Pomysł nie jest nowy. W latach 70-90 zielony listek ostrzegał innych użytkowników dróg, że mają do czynienia z mało doświadczonym kierowcą, który może popełnić na drodze błąd albo może nie wykazywać się taką sprawnością przeprowadzania manewrów jak kierowca z dłuższym stażem.
Po drugie, mniejsza prędkość
Dużym problemem, zwłaszcza dla doświadczonych kierowców może stać się przepis, który przez 8 pierwszych miesięcy nakazuje młodemu kierowcy wolniejszą jazdę. Nowicjusz za kierownicą będzie mógł rozwinąć w terenie zabudowanym maksymalnie 50 km/h. Nie ma znaczenia to, że znaki drogowe pozwalają jechać szybciej. Poza terenem zabudowanym będzie mógł rozpędzić się do 80 km/h, a na autostradach i drogach ekspresowych do 100 km/h.
Po trzecie, nie dla zawodowcy
Nowe przepisy przewidują, że młodzi kierowcy przez 8 miesięcy nie będą mogli wykonywać pracy w charakterze kierowcy, ani sami prowadzić działalności gospodarczej, do której wykorzystywany jest samochód.
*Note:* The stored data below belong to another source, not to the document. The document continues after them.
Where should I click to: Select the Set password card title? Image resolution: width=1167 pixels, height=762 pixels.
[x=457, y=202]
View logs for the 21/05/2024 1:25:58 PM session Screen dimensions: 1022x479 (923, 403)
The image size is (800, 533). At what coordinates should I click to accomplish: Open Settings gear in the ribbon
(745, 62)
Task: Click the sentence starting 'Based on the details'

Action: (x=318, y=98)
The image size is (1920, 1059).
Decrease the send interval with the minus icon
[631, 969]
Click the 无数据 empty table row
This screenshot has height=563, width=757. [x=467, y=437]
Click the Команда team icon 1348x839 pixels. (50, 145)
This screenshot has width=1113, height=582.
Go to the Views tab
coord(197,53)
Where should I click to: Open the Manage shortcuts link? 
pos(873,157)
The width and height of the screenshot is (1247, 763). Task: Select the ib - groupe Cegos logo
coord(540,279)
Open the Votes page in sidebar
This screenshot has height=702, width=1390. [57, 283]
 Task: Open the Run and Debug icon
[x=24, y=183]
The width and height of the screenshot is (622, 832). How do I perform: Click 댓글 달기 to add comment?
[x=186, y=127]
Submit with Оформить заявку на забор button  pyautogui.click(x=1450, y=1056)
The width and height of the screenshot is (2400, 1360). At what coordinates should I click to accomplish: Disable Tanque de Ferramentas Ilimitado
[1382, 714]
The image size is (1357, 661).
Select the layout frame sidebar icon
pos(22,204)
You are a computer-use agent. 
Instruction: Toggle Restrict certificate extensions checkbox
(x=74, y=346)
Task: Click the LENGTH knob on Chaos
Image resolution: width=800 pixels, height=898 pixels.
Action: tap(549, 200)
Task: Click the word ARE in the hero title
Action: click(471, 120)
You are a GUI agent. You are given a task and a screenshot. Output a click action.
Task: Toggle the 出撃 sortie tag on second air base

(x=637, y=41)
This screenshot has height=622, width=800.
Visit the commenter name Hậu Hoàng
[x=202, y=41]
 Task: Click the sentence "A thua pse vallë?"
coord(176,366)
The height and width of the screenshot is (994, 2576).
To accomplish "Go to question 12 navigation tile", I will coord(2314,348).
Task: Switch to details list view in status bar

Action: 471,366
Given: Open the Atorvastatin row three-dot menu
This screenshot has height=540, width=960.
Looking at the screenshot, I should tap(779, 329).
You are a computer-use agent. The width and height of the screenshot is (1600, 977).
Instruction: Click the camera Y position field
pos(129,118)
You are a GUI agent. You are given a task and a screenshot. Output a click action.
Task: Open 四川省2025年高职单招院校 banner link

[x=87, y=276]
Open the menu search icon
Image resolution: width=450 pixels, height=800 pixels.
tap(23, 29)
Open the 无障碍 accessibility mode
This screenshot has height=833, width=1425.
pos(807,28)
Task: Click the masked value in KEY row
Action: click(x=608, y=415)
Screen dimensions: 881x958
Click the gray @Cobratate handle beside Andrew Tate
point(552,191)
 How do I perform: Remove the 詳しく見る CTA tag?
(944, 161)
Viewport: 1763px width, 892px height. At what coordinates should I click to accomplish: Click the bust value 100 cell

Po czwarte, dodatkowe kursy i szkolenia
Najważniejszą nowością, która budzi najwięcej kontrowersji jest obowiązkowe szkolenie z zakresu bezpieczeństwa, jakie będzie musiał przejść każdy nowy kierowca. Rzecz w tym, że doszkalać się będzie już po tym, gdy prawo jazdy dostanie. Kurs – szkolenie ma być podzielony na część teoretyczną i praktyczną. Pierwsza ma trwać 90 minut i polegać na wykładzie, a druga 60 minut. Podczas kursu młody kierowca dowie się co ma wpływ na bezpieczeństwo ruchu drogowego, zapozna się psychologicznymi aspektami kierowania pojazdem i uczestnictwa w ruchu drogowym. W czasie ćwiczeń praktycznych ma odbyć szkolenie na torze, w ramach którego zaznajomi się m.in. ze zjawiskiem poślizgu na łuku. Zarówno kurs, jak i szkolenie trzeba będzie zaliczyć między 4. a 8. miesiącem od dnia odebrania prawa jazdy. Oczywiście doszkalanie będzie dodatkowo płatne.
Eksperci, gdy chodzi o punkt czwarty, przewidują spore trudności. Problem polega na tym, że liczba ośrodków doskonalenia techniki jazdy i instruktorów może okazać się za mała dla części młodych kierowców. Kto nie zaliczy kursu i szkolenia, niezależnie od powodów, jeszcze cieple prawko będzie musiał oddać.
Czy Wojewódzki Ośrodek Ruchu Drogowego w Częstochowie jest przygotowany na rewolucyjne zmiany?
– Jeśli chodzi o cześć teoretyczną, jesteśmy gotowi już dziś. Szkolenie praktyczne też będzie możliwe po tym, gdy przygotujemy zakupioną przez nas działkę. Obecnie dziennie egzaminujemy około 50 osób i też z taką liczbą musimy się liczyć, gdy w czerwcu wejdą w życie nowe przepisy. Zapewne nie będzie łatwo, ale sprostamy wymogom ustawowym – mówi Grzegorz Boski, Wojewódzki Ośrodek Ruchu Drogowego w Częstochowie.
Łączny dodatkowy koszt dla przyszłego kierowcy to około 300-500 zł.